## ARTIKEL
Haben Fasnachter und Polizisten nicht richtig hingeschaut?

20 000 Zuschauer beim sonntäglichen Fasnachtsumzug in Konstanz – und nur einer hat etwas gesehen. Nennen wir den aufmerksamen Filmer P.H., dem wir Foto, Filmausschnitt und Informationen verdanken. Doch die Organisatoren von der Blätzlebuebe-Zunft sowie die wohl 100 Polizisten, die zivil oder uniformiert Streife liefen, haben wohl nicht richtig hingeschaut. Die Polizeileitung wurde offensichtlich auch überrascht und sucht jetzt Zeugen – die Staatsanwaltschaft ist eingeschaltet.

Wohl ein Dutzend forscher Neonazis der Gruppe „Freie Kräfte Hegau Bodensee“ beteiligten sich – schwarz gekleidet und mit weißen Theatermasken – am diesjährigen Faschingsumzug in der Konstanzer Innenstadt (s. Foto). Sie führten ein Transparent mit der Aufschrift „Narri Narro – Der Untergang naht, seid ihr froh ?“ und den Webadressen „www.werde-unsterblich.info“, sowie „www.fk-hb.net“ mit. Zudem wurden nach eigenen Angaben Süßigkeiten an Kinder verschenkt und 10 000 Wurfzettel mit Begriffen wie„Heimat, Volk, Leben, Arbeit oder Zukunft“ und der Webadresse fk-hb.net an die ZuschauerInnen verteilt.

Dazu nochmals P.H. „Wir haben gesehen, was Wegschauen in Sachsen und Thüringen gebracht hat. Wenn es jetzt schon so weit ist, dass diese braunen Rattenfänger tatsächlich ganz öffentlich und ungestört mitten im größten Fasnetumzug am See herumlaufen können, haben wir die Zivilcourage wirklich verpennt.“

Nazi-Video abgekupfert

Die Naivität mancher Zeitgenossen kennt offenkundig keine Grenze. Auf dem Konstanzer Blog see-online zum Beispiel wird ein Bericht über den Nazi-Auftritt illustriert mit einem Video, das ungeniert und unkommentiert von der Homepage „Freie Kräfte Hegau Bodensee“ abgekupfert wurde. Im Abspann findet man dann ein Sammelsurium rechter Filme zur freien Auswahl: So viel Werbung hatten die „Freien Kräfte“ noch nie – da fallen dann die rechtslastigen Kommentare, die ebenfalls ungeprüft (?) auf dem Blog veröffentlicht werden, schon kaum mehr ins Gewicht.

## MATERIAL
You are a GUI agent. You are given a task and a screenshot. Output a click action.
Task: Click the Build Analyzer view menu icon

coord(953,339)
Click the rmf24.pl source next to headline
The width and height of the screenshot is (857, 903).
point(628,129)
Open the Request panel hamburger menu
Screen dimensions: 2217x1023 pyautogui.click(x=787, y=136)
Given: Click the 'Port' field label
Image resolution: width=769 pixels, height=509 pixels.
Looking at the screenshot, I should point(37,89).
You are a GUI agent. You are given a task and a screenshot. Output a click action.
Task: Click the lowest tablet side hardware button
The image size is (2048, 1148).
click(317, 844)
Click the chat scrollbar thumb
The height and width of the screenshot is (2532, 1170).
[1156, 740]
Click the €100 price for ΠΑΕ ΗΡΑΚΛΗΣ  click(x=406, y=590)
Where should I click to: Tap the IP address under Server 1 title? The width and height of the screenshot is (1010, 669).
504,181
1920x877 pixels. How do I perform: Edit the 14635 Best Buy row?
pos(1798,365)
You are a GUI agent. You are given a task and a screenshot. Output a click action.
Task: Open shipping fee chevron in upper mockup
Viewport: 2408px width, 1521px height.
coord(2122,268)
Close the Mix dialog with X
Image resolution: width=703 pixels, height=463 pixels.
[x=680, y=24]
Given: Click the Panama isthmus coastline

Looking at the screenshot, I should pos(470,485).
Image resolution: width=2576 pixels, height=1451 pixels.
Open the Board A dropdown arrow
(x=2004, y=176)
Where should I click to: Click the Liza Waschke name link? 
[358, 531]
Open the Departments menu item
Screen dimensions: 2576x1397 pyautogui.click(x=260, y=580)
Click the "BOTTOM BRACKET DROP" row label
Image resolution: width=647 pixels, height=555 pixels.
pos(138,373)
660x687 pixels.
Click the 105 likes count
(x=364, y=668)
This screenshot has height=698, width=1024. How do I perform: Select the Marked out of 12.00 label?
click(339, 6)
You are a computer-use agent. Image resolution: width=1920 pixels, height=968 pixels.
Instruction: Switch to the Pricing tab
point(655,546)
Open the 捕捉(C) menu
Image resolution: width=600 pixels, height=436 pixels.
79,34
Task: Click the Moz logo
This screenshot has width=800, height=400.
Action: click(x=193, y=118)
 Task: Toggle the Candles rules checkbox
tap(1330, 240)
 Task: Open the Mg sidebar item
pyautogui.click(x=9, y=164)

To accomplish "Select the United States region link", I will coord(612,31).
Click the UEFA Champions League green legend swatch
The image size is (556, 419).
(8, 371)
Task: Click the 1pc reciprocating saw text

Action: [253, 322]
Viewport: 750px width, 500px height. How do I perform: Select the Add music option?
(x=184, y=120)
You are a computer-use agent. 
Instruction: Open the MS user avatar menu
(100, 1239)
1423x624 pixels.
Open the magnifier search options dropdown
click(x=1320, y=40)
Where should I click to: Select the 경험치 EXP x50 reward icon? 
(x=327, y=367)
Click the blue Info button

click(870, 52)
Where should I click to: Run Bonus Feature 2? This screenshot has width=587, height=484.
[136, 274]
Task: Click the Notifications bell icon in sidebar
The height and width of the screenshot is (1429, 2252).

## ARBEITSAUFTRÄGE
a – Prüfen Sie, ob die folgenden Aussagen mit dem Artikel über den Konstanzer Fasnachtsumzug übereinstimmen, und antworten Sie jeweils mit Ja oder Nein samt wörtlichem Zitat der entscheidenden Stelle. (i) Nach eigenen Angaben verteilte die Gruppe 10 000 Wurfzettel. (ii) Die Polizeileitung war über den Auftritt vorab informiert. (iii) Der Blog see-online versah das übernommene Video mit einem kritischen Kommentar.
b – Führen Sie den Artikel über den Konstanzer Fasnachtsumzug im Anschluss an seinen letzten Satz weiter.

## LÖSUNGEN
a –
(i) Ja: „Zudem wurden nach eigenen Angaben Süßigkeiten an Kinder verschenkt und 10 000 Wurfzettel“
(ii) Nein: „Die Polizeileitung wurde offensichtlich auch überrascht und sucht jetzt Zeugen“
(iii) Nein: „ungeniert und unkommentiert von der Homepage „Freie Kräfte Hegau Bodensee“ abgekupfert wurde“

b –
Kritik müssen sich auch die veranstaltenden Zünfte, deren Verantwortliche gestern – fasnachtsbedingt, geschenkt – nicht zu erreichen waren, gefallen lassen. Bisher war es Brauch, so auch Auskunft der Polizei, dass sich an der Lutherkirche freie Gruppen neben den Zünften in den Zug einreihen konnten. Wenn aber maskierte Neo-Nazis diese Tradition missbrauchen und die Verantwortlichen der Zünfte sie gewähren lassen, sollte schleunigst über Neuerungen in diesem Brauchtum nachgedacht werden.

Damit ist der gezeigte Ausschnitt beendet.